Read more in the full article here.
MacDailyNews Take: So, as many of you know from our discussions via email, we have been dealing with the problem for awhile now – and it’s been getting progressively worse. Finally, blessedly, we came across this article!
Tracking down the rogue ads isn’t just hard, it’s pretty much impossible. Many users have been helping our efforts by providing code, URLs, and screenshots. These rogue ads are purposely trying to hide their origins. Normally, with most ad networks and responsible advertisers, when you get an ad you don’t want to display, you can use the end URL to block the ad within the ad network’s controls and it’s done. Not with these. Also, the names of the apps themselves do not show up in any of the ad networks’ tools for blocking unwanted advertisers. On top of it all, we weren’t (and are still not) getting these ads on MDN on our iOS devices while running Safari, so we didn’t even know that there’s a problem until the emails started pouring in.
Again, to clarify, this issue only affects mobile users who are running mobile browsers to access websites, including MacDailyNews. Mobile users who access our site using the MacDailyNews app are unaffected. Mobile users can, as always, visit us via MacDailyNews app, where these ads do not occur.

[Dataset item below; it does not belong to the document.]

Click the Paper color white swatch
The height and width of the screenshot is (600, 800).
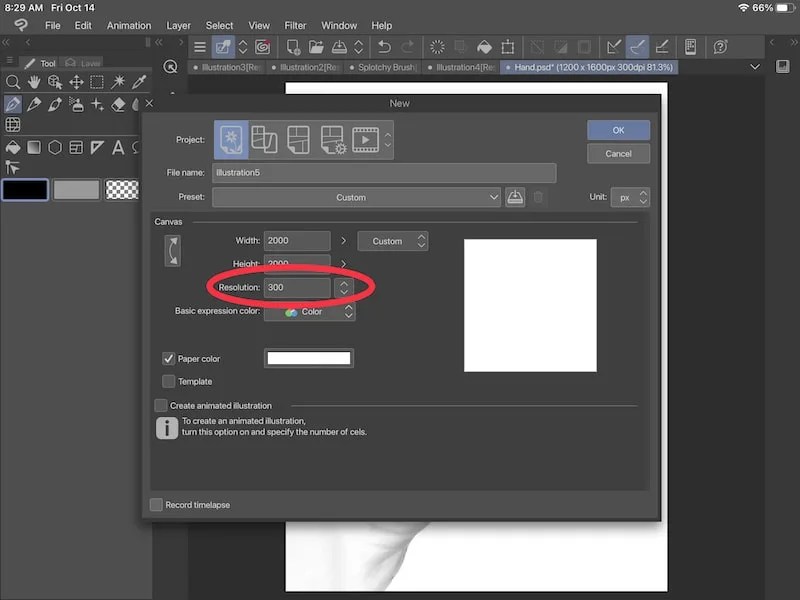point(308,357)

For weeks now, we’ve been literally turning off entire ad networks trying to track down these things and exterminate them. They just keep coming. So, thanks to Perez’s article, we’ve just followed NBC’s lead and blocked the entire mobile gaming category from remnant ad inventory. Fingers crossed that this works! If it stops this scourge, we’ll take whatever revenue hit results.

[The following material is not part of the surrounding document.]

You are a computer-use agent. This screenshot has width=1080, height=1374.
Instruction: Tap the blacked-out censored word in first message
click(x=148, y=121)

This situation needs to be addressed! We’ve been spending many hours on this, trying everything and blowing quite a bit of hard-to-come-by January income, to no avail.
Please understand that we do not want to run these shitty ads, pardon our French. We want nothing more than to block these ads forever. And we’ll continue trying. We’d like to send whoever’s responsible for this crap sandwich to a small jail cell with a TV they can never turn off that just keeps automatically switching channels every minute to the next commercial.
We’re begging Apple, the ad networks, and whoever else to do what they can to resolve this vexing scourge. We apologize for not being able to turn off all of our ads (if we could, we would, but we need them – the good ads from our valued sponsors – in order to survive) and for the poor experience that some idiot somewhere so stupidly thinks is a good method to promote app downloads. Seriously, making users hate the name of the app you’re supposedly promoting is a bad idea, marketing genius.
Thank you for your patience and thanks to so many of our readers who have helped and continue to help us track these things down and exterminate them.
Again, we apologize for this situation and thanks for your patience and help.